■ Description of the task ■
You are asked to write out the entries exactly as they are given.

Recorded data
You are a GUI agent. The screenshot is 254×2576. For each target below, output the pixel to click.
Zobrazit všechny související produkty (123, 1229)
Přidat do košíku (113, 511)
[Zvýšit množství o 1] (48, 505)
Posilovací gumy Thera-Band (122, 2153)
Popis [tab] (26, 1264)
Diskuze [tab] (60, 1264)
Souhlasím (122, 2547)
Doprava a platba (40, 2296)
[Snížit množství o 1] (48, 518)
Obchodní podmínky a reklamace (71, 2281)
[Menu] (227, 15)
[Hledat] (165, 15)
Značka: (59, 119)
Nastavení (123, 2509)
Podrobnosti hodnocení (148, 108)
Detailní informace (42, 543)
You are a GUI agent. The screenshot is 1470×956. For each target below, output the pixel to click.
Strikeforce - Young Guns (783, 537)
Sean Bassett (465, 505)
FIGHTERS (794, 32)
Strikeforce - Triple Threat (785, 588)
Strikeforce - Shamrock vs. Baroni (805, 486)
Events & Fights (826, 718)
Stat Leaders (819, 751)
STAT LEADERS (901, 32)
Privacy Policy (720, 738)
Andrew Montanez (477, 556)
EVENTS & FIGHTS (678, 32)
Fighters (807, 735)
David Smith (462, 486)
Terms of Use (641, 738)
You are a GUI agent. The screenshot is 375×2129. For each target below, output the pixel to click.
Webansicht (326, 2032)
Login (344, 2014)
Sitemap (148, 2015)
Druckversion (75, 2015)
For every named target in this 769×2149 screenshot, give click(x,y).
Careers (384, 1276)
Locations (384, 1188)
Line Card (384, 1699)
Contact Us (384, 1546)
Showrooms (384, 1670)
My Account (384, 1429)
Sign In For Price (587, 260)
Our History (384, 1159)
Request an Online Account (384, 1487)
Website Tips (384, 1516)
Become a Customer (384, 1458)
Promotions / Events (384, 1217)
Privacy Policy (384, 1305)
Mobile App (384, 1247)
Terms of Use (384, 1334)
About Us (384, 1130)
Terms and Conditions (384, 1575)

■ Output for this task ■
You are a GUI agent. The screenshot is 254×2576. For each target below, output the pixel to click.
Zobrazit všechny související produkty (123, 1229)
Přidat do košíku (113, 511)
[Zvýšit množství o 1] (48, 505)
Posilovací gumy Thera-Band (122, 2153)
Popis [tab] (26, 1264)
Diskuze [tab] (60, 1264)
Souhlasím (122, 2547)
Doprava a platba (40, 2296)
[Snížit množství o 1] (48, 518)
Obchodní podmínky a reklamace (71, 2281)
[Menu] (227, 15)
[Hledat] (165, 15)
Značka: (59, 119)
Nastavení (123, 2509)
Podrobnosti hodnocení (148, 108)
Detailní informace (42, 543)
You are a GUI agent. The screenshot is 1470×956. For each target below, output the pixel to click.
Strikeforce - Young Guns (783, 537)
Sean Bassett (465, 505)
FIGHTERS (794, 32)
Strikeforce - Triple Threat (785, 588)
Strikeforce - Shamrock vs. Baroni (805, 486)
Events & Fights (826, 718)
Stat Leaders (819, 751)
STAT LEADERS (901, 32)
Privacy Policy (720, 738)
Andrew Montanez (477, 556)
EVENTS & FIGHTS (678, 32)
Fighters (807, 735)
David Smith (462, 486)
Terms of Use (641, 738)
You are a GUI agent. The screenshot is 375×2129. For each target below, output the pixel to click.
Webansicht (326, 2032)
Login (344, 2014)
Sitemap (148, 2015)
Druckversion (75, 2015)
For every named target in this 769×2149 screenshot, give click(x,y).
Careers (384, 1276)
Locations (384, 1188)
Line Card (384, 1699)
Contact Us (384, 1546)
Showrooms (384, 1670)
My Account (384, 1429)
Sign In For Price (587, 260)
Our History (384, 1159)
Request an Online Account (384, 1487)
Website Tips (384, 1516)
Become a Customer (384, 1458)
Promotions / Events (384, 1217)
Privacy Policy (384, 1305)
Mobile App (384, 1247)
Terms of Use (384, 1334)
About Us (384, 1130)
Terms and Conditions (384, 1575)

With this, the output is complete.